Render the items below as a Markdown table with the columns Number and Item, putting each line in its own numbered row and omitting blank lines.

━━ RECORDS SHOWN

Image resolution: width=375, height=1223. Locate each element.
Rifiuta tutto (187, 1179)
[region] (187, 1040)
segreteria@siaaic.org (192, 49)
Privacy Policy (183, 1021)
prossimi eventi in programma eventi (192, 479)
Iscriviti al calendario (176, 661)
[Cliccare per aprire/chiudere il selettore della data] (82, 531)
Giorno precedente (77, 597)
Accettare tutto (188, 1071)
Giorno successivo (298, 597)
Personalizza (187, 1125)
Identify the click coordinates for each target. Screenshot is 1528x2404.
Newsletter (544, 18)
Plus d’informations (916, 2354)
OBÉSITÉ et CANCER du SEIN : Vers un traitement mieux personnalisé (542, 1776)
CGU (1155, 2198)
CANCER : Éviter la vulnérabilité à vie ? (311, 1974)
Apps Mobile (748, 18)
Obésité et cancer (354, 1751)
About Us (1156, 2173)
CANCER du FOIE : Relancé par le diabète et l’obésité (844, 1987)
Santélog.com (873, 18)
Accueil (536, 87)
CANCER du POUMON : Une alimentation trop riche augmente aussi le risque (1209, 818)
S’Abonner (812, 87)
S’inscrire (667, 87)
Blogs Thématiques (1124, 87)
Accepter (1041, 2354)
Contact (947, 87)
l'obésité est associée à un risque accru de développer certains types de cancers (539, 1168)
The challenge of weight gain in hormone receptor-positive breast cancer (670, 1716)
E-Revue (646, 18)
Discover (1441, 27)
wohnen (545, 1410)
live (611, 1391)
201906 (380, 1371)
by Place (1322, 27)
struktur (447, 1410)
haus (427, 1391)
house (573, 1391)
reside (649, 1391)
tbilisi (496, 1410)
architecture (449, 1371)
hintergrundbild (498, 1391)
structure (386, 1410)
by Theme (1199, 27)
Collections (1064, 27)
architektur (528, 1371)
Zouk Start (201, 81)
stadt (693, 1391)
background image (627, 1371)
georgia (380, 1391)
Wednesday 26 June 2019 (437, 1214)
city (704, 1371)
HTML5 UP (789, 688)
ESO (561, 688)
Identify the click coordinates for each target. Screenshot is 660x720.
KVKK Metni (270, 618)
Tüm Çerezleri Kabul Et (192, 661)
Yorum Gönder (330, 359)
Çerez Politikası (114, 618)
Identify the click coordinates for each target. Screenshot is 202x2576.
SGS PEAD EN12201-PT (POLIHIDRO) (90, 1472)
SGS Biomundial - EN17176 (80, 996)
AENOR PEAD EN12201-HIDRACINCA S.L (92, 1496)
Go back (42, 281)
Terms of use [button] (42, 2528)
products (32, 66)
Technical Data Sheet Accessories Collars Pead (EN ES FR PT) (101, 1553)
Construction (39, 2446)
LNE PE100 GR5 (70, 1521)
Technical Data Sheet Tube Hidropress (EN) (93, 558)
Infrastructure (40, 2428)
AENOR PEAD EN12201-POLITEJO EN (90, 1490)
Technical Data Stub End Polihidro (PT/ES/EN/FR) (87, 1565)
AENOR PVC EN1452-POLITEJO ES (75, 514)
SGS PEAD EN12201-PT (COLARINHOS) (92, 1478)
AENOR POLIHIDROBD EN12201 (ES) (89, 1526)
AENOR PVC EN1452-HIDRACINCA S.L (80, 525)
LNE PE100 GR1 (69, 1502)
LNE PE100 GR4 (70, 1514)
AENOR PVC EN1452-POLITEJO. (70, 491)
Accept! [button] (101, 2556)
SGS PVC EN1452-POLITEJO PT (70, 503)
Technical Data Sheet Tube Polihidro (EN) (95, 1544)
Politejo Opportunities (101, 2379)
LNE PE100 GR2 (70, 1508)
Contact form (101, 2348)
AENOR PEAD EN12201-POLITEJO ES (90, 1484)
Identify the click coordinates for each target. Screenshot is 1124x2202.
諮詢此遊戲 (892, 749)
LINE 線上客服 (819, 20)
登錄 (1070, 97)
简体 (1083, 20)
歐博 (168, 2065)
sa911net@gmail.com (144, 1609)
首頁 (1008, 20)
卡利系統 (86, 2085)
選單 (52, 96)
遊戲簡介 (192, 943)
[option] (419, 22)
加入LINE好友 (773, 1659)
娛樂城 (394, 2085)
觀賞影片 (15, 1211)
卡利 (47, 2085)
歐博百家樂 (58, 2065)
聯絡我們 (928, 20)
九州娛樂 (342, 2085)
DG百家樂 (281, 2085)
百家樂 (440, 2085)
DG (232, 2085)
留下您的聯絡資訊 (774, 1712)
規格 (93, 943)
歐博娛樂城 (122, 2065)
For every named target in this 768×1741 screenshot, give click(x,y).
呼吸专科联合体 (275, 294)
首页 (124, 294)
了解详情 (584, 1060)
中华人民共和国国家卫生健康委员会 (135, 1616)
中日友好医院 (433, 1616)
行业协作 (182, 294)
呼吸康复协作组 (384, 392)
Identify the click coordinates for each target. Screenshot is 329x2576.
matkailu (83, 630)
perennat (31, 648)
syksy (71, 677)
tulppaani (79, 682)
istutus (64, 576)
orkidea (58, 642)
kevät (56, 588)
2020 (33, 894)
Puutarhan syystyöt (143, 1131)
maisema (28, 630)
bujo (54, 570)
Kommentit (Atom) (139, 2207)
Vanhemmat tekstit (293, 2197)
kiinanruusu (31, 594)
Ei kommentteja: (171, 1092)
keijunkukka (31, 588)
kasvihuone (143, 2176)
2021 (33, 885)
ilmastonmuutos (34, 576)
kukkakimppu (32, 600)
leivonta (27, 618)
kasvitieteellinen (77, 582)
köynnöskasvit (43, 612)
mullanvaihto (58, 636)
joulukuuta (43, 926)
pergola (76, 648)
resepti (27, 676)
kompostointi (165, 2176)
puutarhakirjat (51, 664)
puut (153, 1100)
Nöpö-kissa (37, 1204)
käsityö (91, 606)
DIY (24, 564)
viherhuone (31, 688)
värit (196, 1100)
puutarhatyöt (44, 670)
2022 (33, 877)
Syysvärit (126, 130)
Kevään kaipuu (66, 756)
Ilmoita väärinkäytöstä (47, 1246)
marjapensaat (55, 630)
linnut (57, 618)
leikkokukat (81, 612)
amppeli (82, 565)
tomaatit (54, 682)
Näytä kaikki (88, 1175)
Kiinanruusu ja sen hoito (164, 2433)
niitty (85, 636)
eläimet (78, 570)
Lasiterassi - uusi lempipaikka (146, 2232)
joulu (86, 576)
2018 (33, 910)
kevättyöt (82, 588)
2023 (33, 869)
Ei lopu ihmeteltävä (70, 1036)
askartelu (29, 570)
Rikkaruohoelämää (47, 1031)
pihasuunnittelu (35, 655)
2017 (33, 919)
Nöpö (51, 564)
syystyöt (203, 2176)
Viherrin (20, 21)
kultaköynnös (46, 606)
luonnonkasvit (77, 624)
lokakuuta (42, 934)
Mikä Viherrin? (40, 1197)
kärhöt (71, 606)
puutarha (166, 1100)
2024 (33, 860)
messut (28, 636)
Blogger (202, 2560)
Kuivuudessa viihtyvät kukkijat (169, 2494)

━━━━

— ANSWER FOR THE TASK —
| Number | Item |
|---|---|
| 1 | Image resolution: width=375, height=1223. Locate each element. |
| 2 | Rifiuta tutto (187, 1179) |
| 3 | [region] (187, 1040) |
| 4 | segreteria@siaaic.org (192, 49) |
| 5 | Privacy Policy (183, 1021) |
| 6 | prossimi eventi in programma eventi (192, 479) |
| 7 | Iscriviti al calendario (176, 661) |
| 8 | [Cliccare per aprire/chiudere il selettore della data] (82, 531) |
| 9 | Giorno precedente (77, 597) |
| 10 | Accettare tutto (188, 1071) |
| 11 | Giorno successivo (298, 597) |
| 12 | Personalizza (187, 1125) |
| 13 | Identify the click coordinates for each target. Screenshot is 1528x2404. |
| 14 | Newsletter (544, 18) |
| 15 | Plus d’informations (916, 2354) |
| 16 | OBÉSITÉ et CANCER du SEIN : Vers un traitement mieux personnalisé (542, 1776) |
| 17 | CGU (1155, 2198) |
| 18 | CANCER : Éviter la vulnérabilité à vie ? (311, 1974) |
| 19 | Apps Mobile (748, 18) |
| 20 | Obésité et cancer (354, 1751) |
| 21 | About Us (1156, 2173) |
| 22 | CANCER du FOIE : Relancé par le diabète et l’obésité (844, 1987) |
| 23 | Santélog.com (873, 18) |
| 24 | Accueil (536, 87) |
| 25 | CANCER du POUMON : Une alimentation trop riche augmente aussi le risque (1209, 818) |
| 26 | S’Abonner (812, 87) |
| 27 | S’inscrire (667, 87) |
| 28 | Blogs Thématiques (1124, 87) |
| 29 | Accepter (1041, 2354) |
| 30 | Contact (947, 87) |
| 31 | l'obésité est associée à un risque accru de développer certains types de cancers (539, 1168) |
| 32 | The challenge of weight gain in hormone receptor-positive breast cancer (670, 1716) |
| 33 | E-Revue (646, 18) |
| 34 | Discover (1441, 27) |
| 35 | wohnen (545, 1410) |
| 36 | live (611, 1391) |
| 37 | 201906 (380, 1371) |
| 38 | by Place (1322, 27) |
| 39 | struktur (447, 1410) |
| 40 | haus (427, 1391) |
| 41 | house (573, 1391) |
| 42 | reside (649, 1391) |
| 43 | tbilisi (496, 1410) |
| 44 | architecture (449, 1371) |
| 45 | hintergrundbild (498, 1391) |
| 46 | structure (386, 1410) |
| 47 | by Theme (1199, 27) |
| 48 | Collections (1064, 27) |
| 49 | architektur (528, 1371) |
| 50 | Zouk Start (201, 81) |
| 51 | stadt (693, 1391) |
| 52 | background image (627, 1371) |
| 53 | georgia (380, 1391) |
| 54 | Wednesday 26 June 2019 (437, 1214) |
| 55 | city (704, 1371) |
| 56 | HTML5 UP (789, 688) |
| 57 | ESO (561, 688) |
| 58 | Identify the click coordinates for each target. Screenshot is 660x720. |
| 59 | KVKK Metni (270, 618) |
| 60 | Tüm Çerezleri Kabul Et (192, 661) |
| 61 | Yorum Gönder (330, 359) |
| 62 | Çerez Politikası (114, 618) |
| 63 | Identify the click coordinates for each target. Screenshot is 202x2576. |
| 64 | SGS PEAD EN12201-PT (POLIHIDRO) (90, 1472) |
| 65 | SGS Biomundial - EN17176 (80, 996) |
| 66 | AENOR PEAD EN12201-HIDRACINCA S.L (92, 1496) |
| 67 | Go back (42, 281) |
| 68 | Terms of use [button] (42, 2528) |
| 69 | products (32, 66) |
| 70 | Technical Data Sheet Accessories Collars Pead (EN ES FR PT) (101, 1553) |
| 71 | Construction (39, 2446) |
| 72 | LNE PE100 GR5 (70, 1521) |
| 73 | Technical Data Sheet Tube Hidropress (EN) (93, 558) |
| 74 | Infrastructure (40, 2428) |
| 75 | AENOR PEAD EN12201-POLITEJO EN (90, 1490) |
| 76 | Technical Data Stub End Polihidro (PT/ES/EN/FR) (87, 1565) |
| 77 | AENOR PVC EN1452-POLITEJO ES (75, 514) |
| 78 | SGS PEAD EN12201-PT (COLARINHOS) (92, 1478) |
| 79 | AENOR POLIHIDROBD EN12201 (ES) (89, 1526) |
| 80 | AENOR PVC EN1452-HIDRACINCA S.L (80, 525) |
| 81 | LNE PE100 GR1 (69, 1502) |
| 82 | LNE PE100 GR4 (70, 1514) |
| 83 | AENOR PVC EN1452-POLITEJO. (70, 491) |
| 84 | Accept! [button] (101, 2556) |
| 85 | SGS PVC EN1452-POLITEJO PT (70, 503) |
| 86 | Technical Data Sheet Tube Polihidro (EN) (95, 1544) |
| 87 | Politejo Opportunities (101, 2379) |
| 88 | LNE PE100 GR2 (70, 1508) |
| 89 | Contact form (101, 2348) |
| 90 | AENOR PEAD EN12201-POLITEJO ES (90, 1484) |
| 91 | Identify the click coordinates for each target. Screenshot is 1124x2202. |
| 92 | 諮詢此遊戲 (892, 749) |
| 93 | LINE 線上客服 (819, 20) |
| 94 | 登錄 (1070, 97) |
| 95 | 简体 (1083, 20) |
| 96 | 歐博 (168, 2065) |
| 97 | sa911net@gmail.com (144, 1609) |
| 98 | 首頁 (1008, 20) |
| 99 | 卡利系統 (86, 2085) |
| 100 | 選單 (52, 96) |
| 101 | 遊戲簡介 (192, 943) |
| 102 | [option] (419, 22) |
| 103 | 加入LINE好友 (773, 1659) |
| 104 | 娛樂城 (394, 2085) |
| 105 | 觀賞影片 (15, 1211) |
| 106 | 卡利 (47, 2085) |
| 107 | 歐博百家樂 (58, 2065) |
| 108 | 聯絡我們 (928, 20) |
| 109 | 九州娛樂 (342, 2085) |
| 110 | DG百家樂 (281, 2085) |
| 111 | 百家樂 (440, 2085) |
| 112 | DG (232, 2085) |
| 113 | 留下您的聯絡資訊 (774, 1712) |
| 114 | 規格 (93, 943) |
| 115 | 歐博娛樂城 (122, 2065) |
| 116 | For every named target in this 768×1741 screenshot, give click(x,y). |
| 117 | 呼吸专科联合体 (275, 294) |
| 118 | 首页 (124, 294) |
| 119 | 了解详情 (584, 1060) |
| 120 | 中华人民共和国国家卫生健康委员会 (135, 1616) |
| 121 | 中日友好医院 (433, 1616) |
| 122 | 行业协作 (182, 294) |
| 123 | 呼吸康复协作组 (384, 392) |
| 124 | Identify the click coordinates for each target. Screenshot is 329x2576. |
| 125 | matkailu (83, 630) |
| 126 | perennat (31, 648) |
| 127 | syksy (71, 677) |
| 128 | tulppaani (79, 682) |
| 129 | istutus (64, 576) |
| 130 | orkidea (58, 642) |
| 131 | kevät (56, 588) |
| 132 | 2020 (33, 894) |
| 133 | Puutarhan syystyöt (143, 1131) |
| 134 | maisema (28, 630) |
| 135 | bujo (54, 570) |
| 136 | Kommentit (Atom) (139, 2207) |
| 137 | Vanhemmat tekstit (293, 2197) |
| 138 | kiinanruusu (31, 594) |
| 139 | Ei kommentteja: (171, 1092) |
| 140 | keijunkukka (31, 588) |
| 141 | kasvihuone (143, 2176) |
| 142 | 2021 (33, 885) |
| 143 | ilmastonmuutos (34, 576) |
| 144 | kukkakimppu (32, 600) |
| 145 | leivonta (27, 618) |
| 146 | kasvitieteellinen (77, 582) |
| 147 | köynnöskasvit (43, 612) |
| 148 | mullanvaihto (58, 636) |
| 149 | joulukuuta (43, 926) |
| 150 | pergola (76, 648) |
| 151 | resepti (27, 676) |
| 152 | kompostointi (165, 2176) |
| 153 | puutarhakirjat (51, 664) |
| 154 | puut (153, 1100) |
| 155 | Nöpö-kissa (37, 1204) |
| 156 | käsityö (91, 606) |
| 157 | DIY (24, 564) |
| 158 | viherhuone (31, 688) |
| 159 | värit (196, 1100) |
| 160 | puutarhatyöt (44, 670) |
| 161 | 2022 (33, 877) |
| 162 | Syysvärit (126, 130) |
| 163 | Kevään kaipuu (66, 756) |
| 164 | Ilmoita väärinkäytöstä (47, 1246) |
| 165 | marjapensaat (55, 630) |
| 166 | linnut (57, 618) |
| 167 | leikkokukat (81, 612) |
| 168 | amppeli (82, 565) |
| 169 | tomaatit (54, 682) |
| 170 | Näytä kaikki (88, 1175) |
| 171 | Kiinanruusu ja sen hoito (164, 2433) |
| 172 | niitty (85, 636) |
| 173 | eläimet (78, 570) |
| 174 | Lasiterassi - uusi lempipaikka (146, 2232) |
| 175 | joulu (86, 576) |
| 176 | 2018 (33, 910) |
| 177 | kevättyöt (82, 588) |
| 178 | 2023 (33, 869) |
| 179 | Ei lopu ihmeteltävä (70, 1036) |
| 180 | askartelu (29, 570) |
| 181 | Rikkaruohoelämää (47, 1031) |
| 182 | pihasuunnittelu (35, 655) |
| 183 | 2017 (33, 919) |
| 184 | Nöpö (51, 564) |
| 185 | syystyöt (203, 2176) |
| 186 | Viherrin (20, 21) |
| 187 | kultaköynnös (46, 606) |
| 188 | luonnonkasvit (77, 624) |
| 189 | lokakuuta (42, 934) |
| 190 | Mikä Viherrin? (40, 1197) |
| 191 | kärhöt (71, 606) |
| 192 | puutarha (166, 1100) |
| 193 | 2024 (33, 860) |
| 194 | messut (28, 636) |
| 195 | Blogger (202, 2560) |
| 196 | Kuivuudessa viihtyvät kukkijat (169, 2494) |